Microsoft adds Copilot data controls to all storage locations

Source: Bleeping Computer

Overview

Microsoft is expanding Data Loss Prevention (DLP) controls to block the Microsoft 365 Copilot AI assistant from processing confidential Word, Excel, and PowerPoint documents, regardless of where the files are stored.

Previously, Microsoft Purview DLP policies applied only to files in SharePoint or OneDrive; local device files were not covered.

Deployment Details

• Component: The change will be delivered through the Augmentation Loop (AugLoop) Office component.
• Timeline: Deployment is scheduled between late March and late April 2026.
• Scope: DLP controls will apply to all Office documents—local, SharePoint, and OneDrive.

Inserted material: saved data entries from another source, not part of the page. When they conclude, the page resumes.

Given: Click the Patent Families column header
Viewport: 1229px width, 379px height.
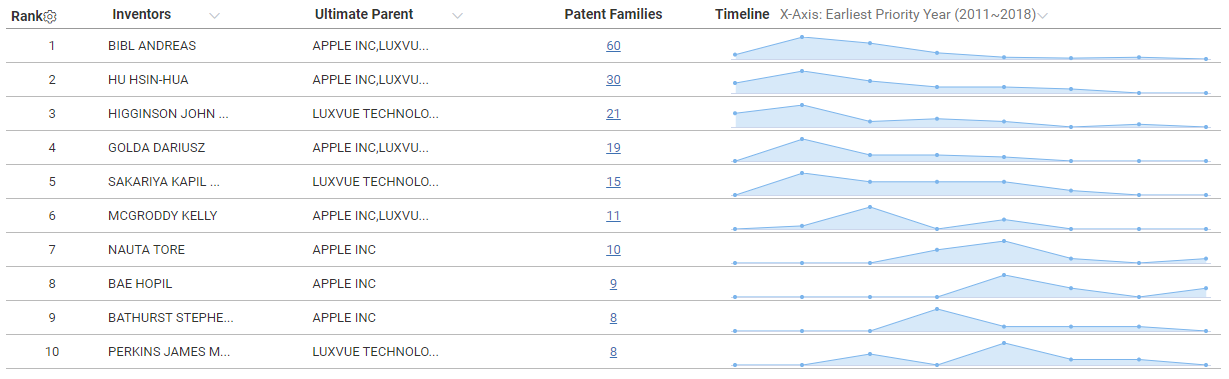Looking at the screenshot, I should pyautogui.click(x=613, y=15).
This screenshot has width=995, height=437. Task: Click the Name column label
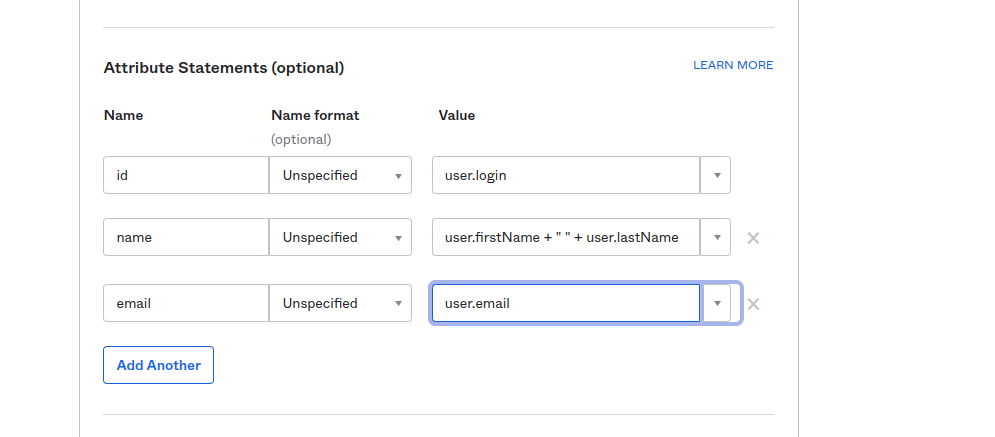coord(123,115)
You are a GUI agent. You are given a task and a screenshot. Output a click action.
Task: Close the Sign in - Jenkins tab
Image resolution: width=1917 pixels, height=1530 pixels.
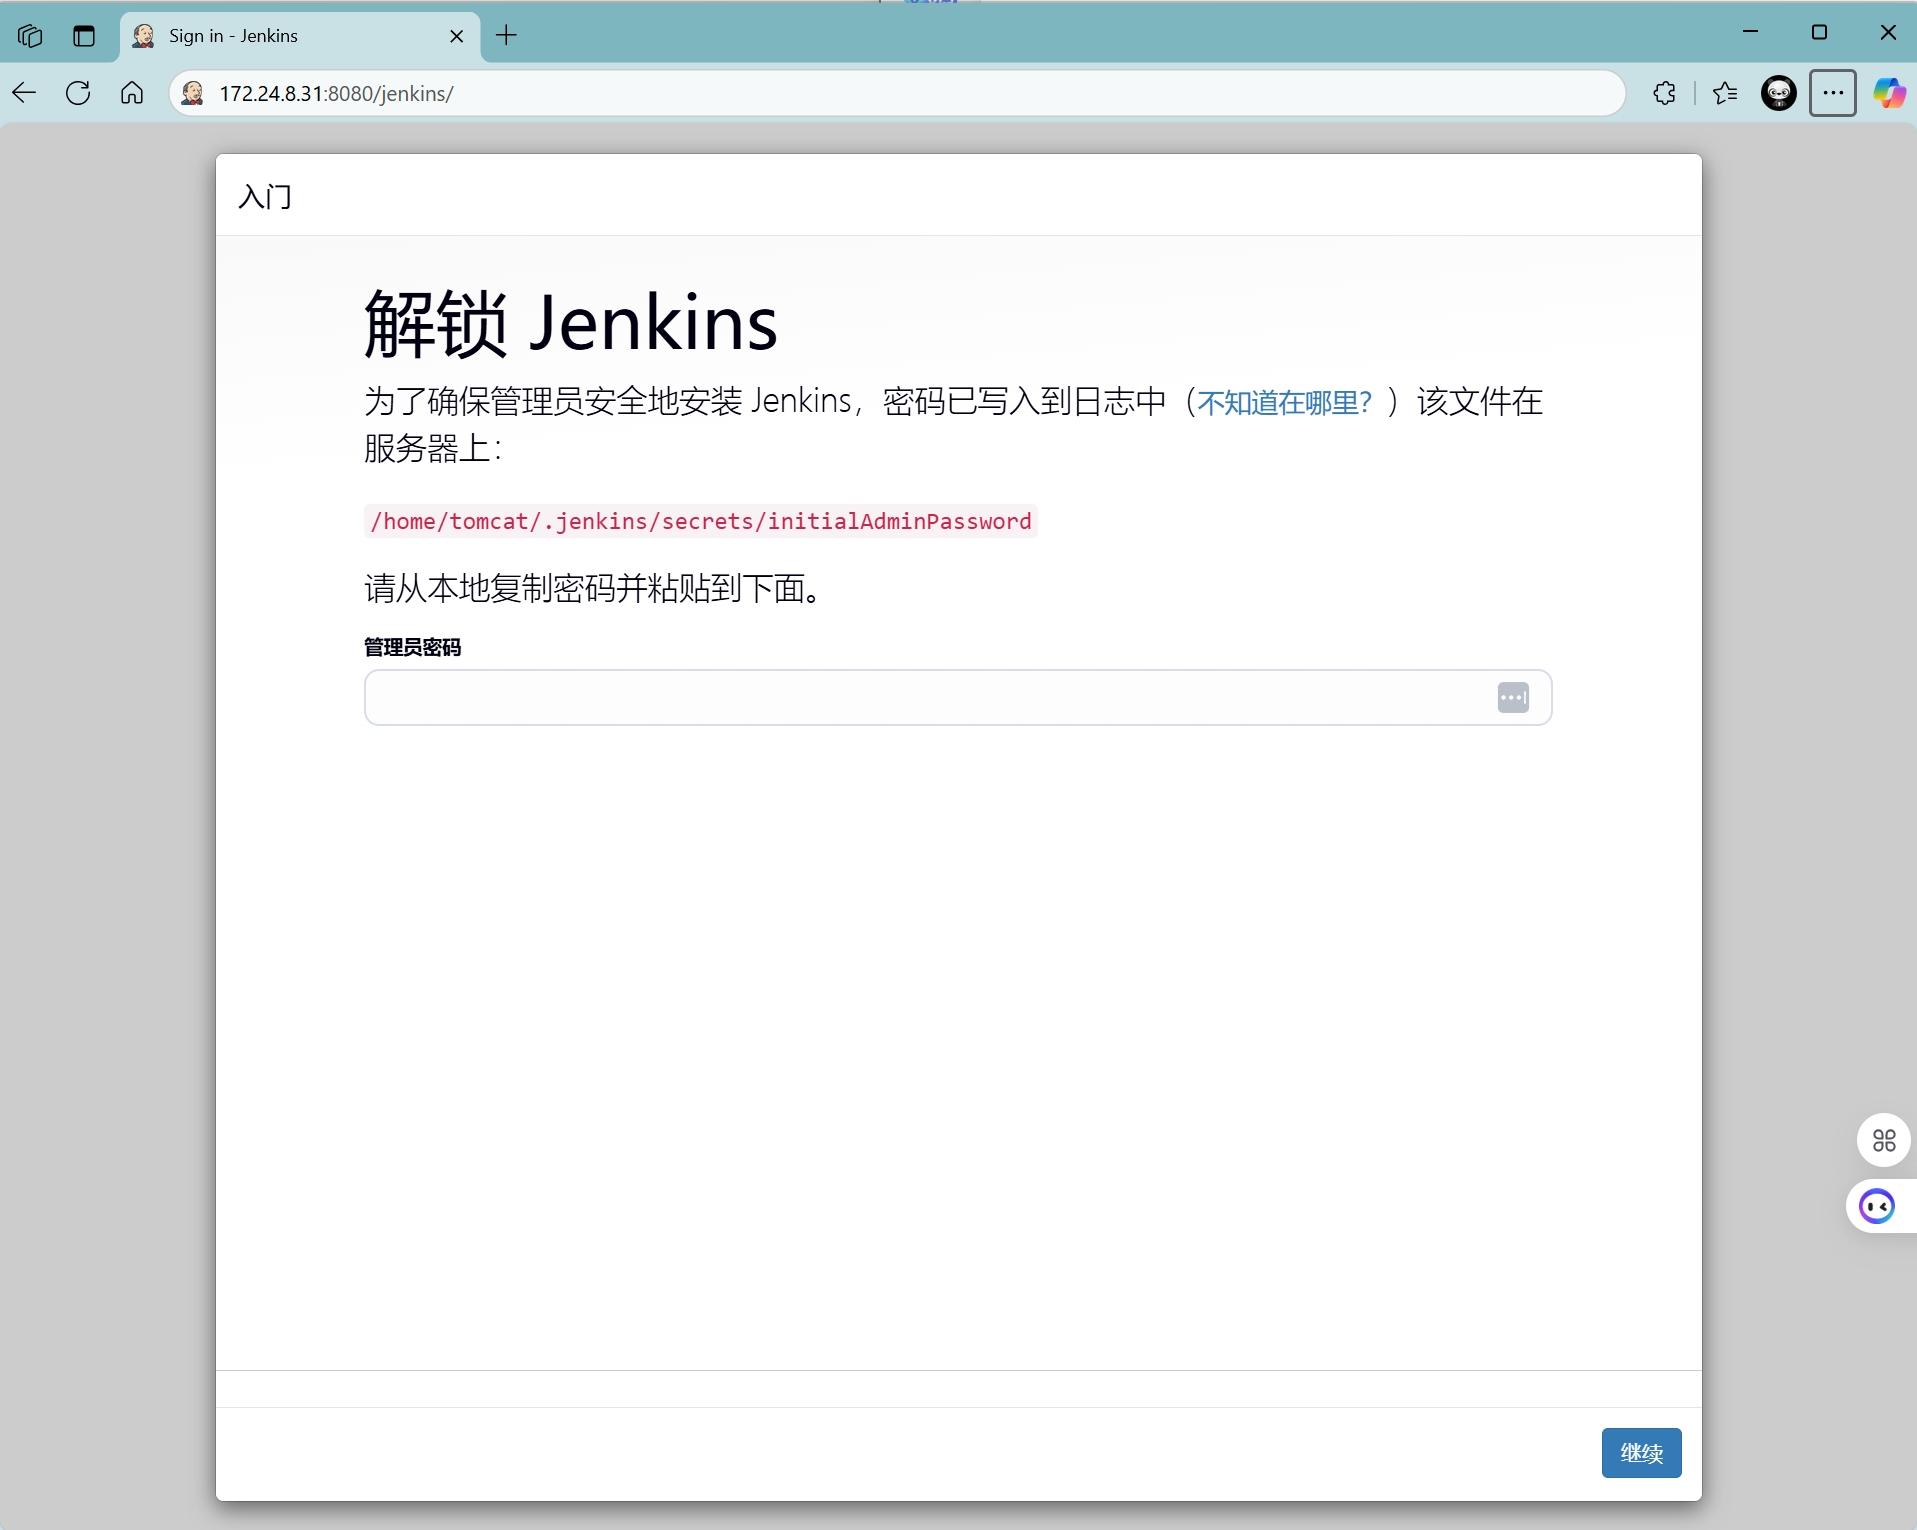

“This enhancement responds to customer feedback requesting more consistent protection coverage across local and cloud‑based file locations,” Microsoft said in a message‑center update.

Impact on Copilot

• Once deployed, Copilot will be unable to read or process Word, Excel, or PowerPoint files that are labeled as restricted by DLP policies.
• The update will be automatically enabled for organizations that already have DLP policies blocking Copilot from processing sensitivity‑labeled content; no additional admin action is required.

“This update does not modify Copilot capabilities. Instead, Office clients and AugLoop have been enhanced so AugLoop can read a file’s sensitivity label directly from the client,” Microsoft added.

“Today, AugLoop retrieves the label by calling Microsoft Graph using the file’s SharePoint or OneDrive URL, which limits DLP enforcement to files stored in OneDrive and SharePoint. By enabling the client to provide the label, DLP enforcement now applies uniformly across all storage locations, including local files.”

Background: Recent Copilot Bug

The update follows a recent software bug—described by Microsoft as a “code issue”—that allowed Microsoft 365 Copilot Chat to read and summarize confidential emails in users’ Sent Items and Drafts folders for nearly a month, despite those emails being protected by active DLP policies and labeled as confidential.

• Discovery date: January 21.
• Affected feature: Copilot “work tab” chat functionality.
• Behavior: The bug accessed and summarized emails stored in Sent Items and Drafts, including those with explicit confidentiality labels.

Microsoft clarified that the summarized information was only available to users already authorized to see it, but the behavior did not align with the intended Copilot experience, which is designed to exclude protected content from Copilot access.